Open jsheunis opened 4 years ago
Cool, thanks!!
- Please confirm on your GitHub issue (https://github.com/ohbm/osr2020/issues/24) that you are happy to prepare your talk to fit within the Open Data 2.0 theme, and in the Demo format.
yes happy. please let me know if something is to be done
_
4. Confirm your talk title and abstract are correct by commenting on your github issue https://github.com/ohbm/osr2020/issues/24 by 6th June.
_yep, - but my talk is not a demo
OK to change the theme but it is not a demo - but seven minutes is OK if longer slot available let me know thanks-
Hi! Thanks for all the updates, we have followed up via email :)

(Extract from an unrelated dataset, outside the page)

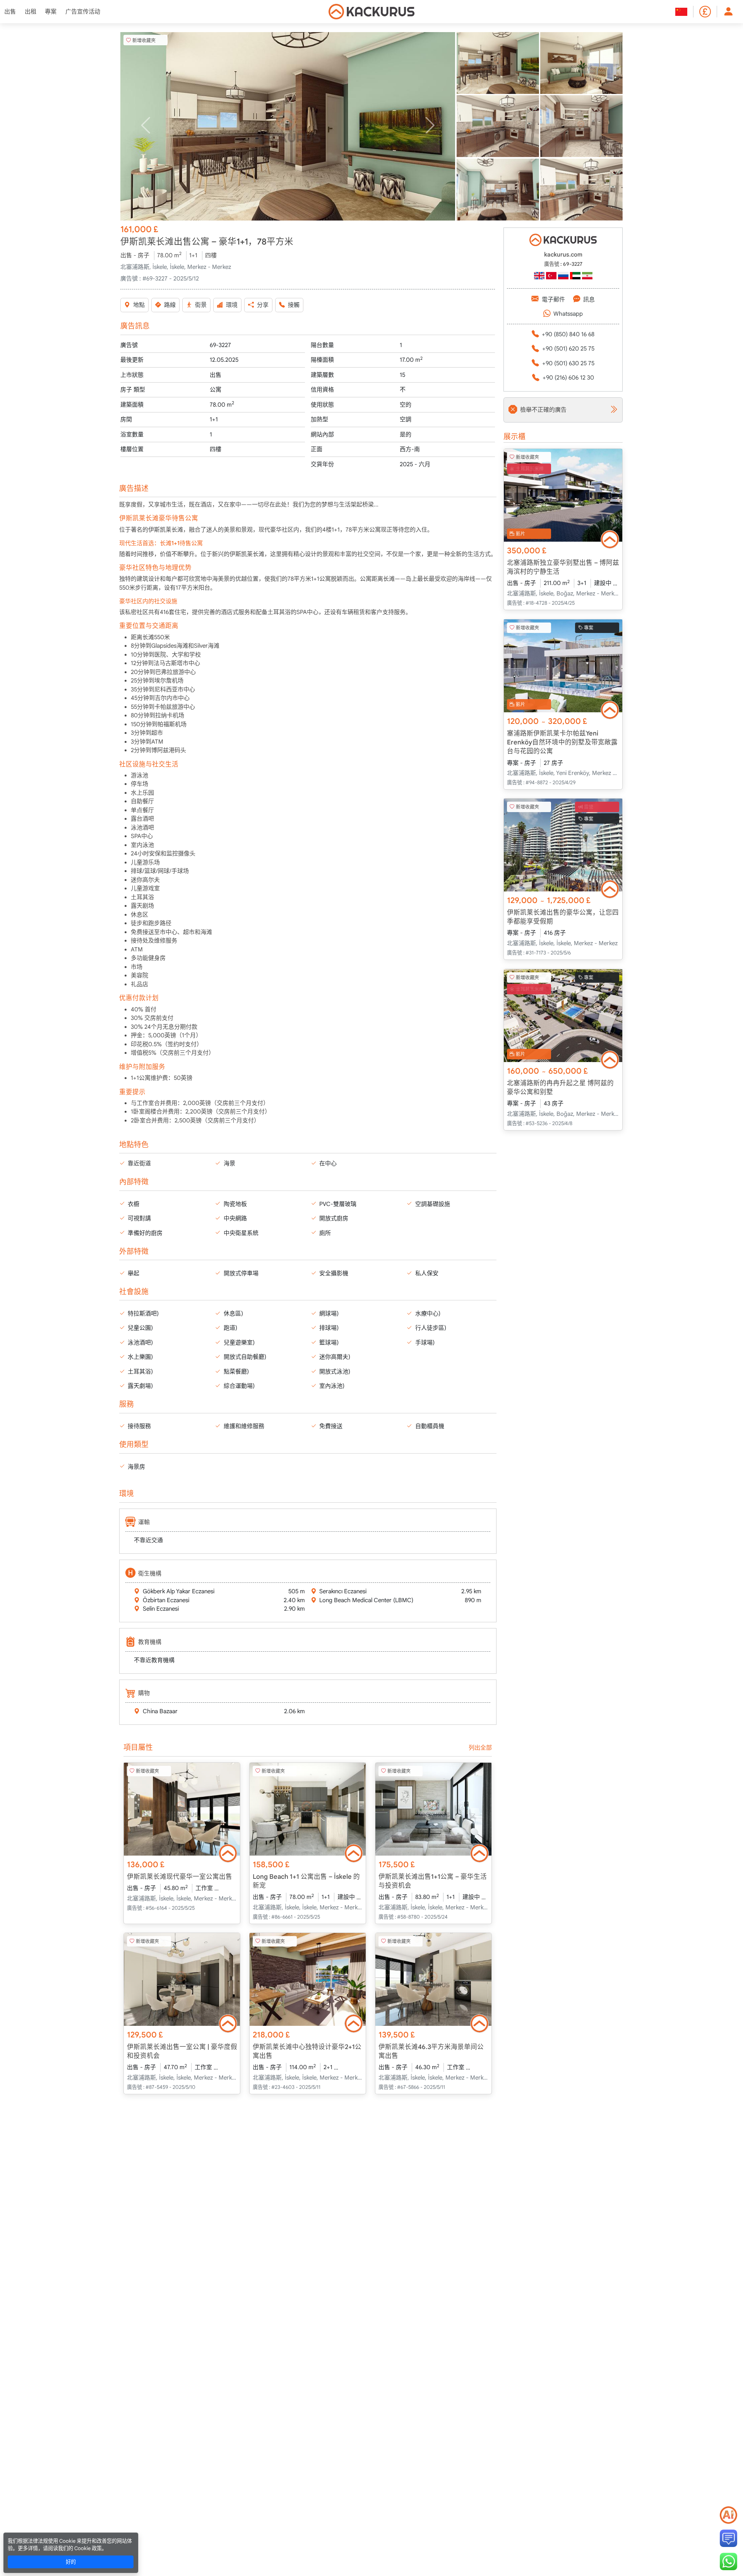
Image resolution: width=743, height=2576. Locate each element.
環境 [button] (232, 304)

Thank you for having me, I d like to add a few follow up notes, because I prepared the slides for a 7 minutes slots, and the actual recording overuns by a few minutes. Additional points I d like to make: at the moment, brain data as we find it scattered in various repos/effort does not reference any ontology/schema, although a few ontologies and schemas exist but it is not clear if/how they are referenced in the datasets. so I d like to know why folks producing brain data are not referencing the ontologies.
Open and Shared Representations for Neuroscience
By Paola Di Maio, Center for AI Learning/Neuroscience
Abstract
Recent advances in neuroscience use state of the art imaging to reveal knowledge maps in specific areas of the human brain.
To leverage the synergy between data science and neuroscience, it is necessary to establish a correspondence between the concepts and logical constructs in the respective domains.
In this talk I discuss the importance of open and shared knowledge representation mechanisms and artefacts and present open issues and a research roadmap to achieve open data integration for neuroscience using a knowledge integration approach.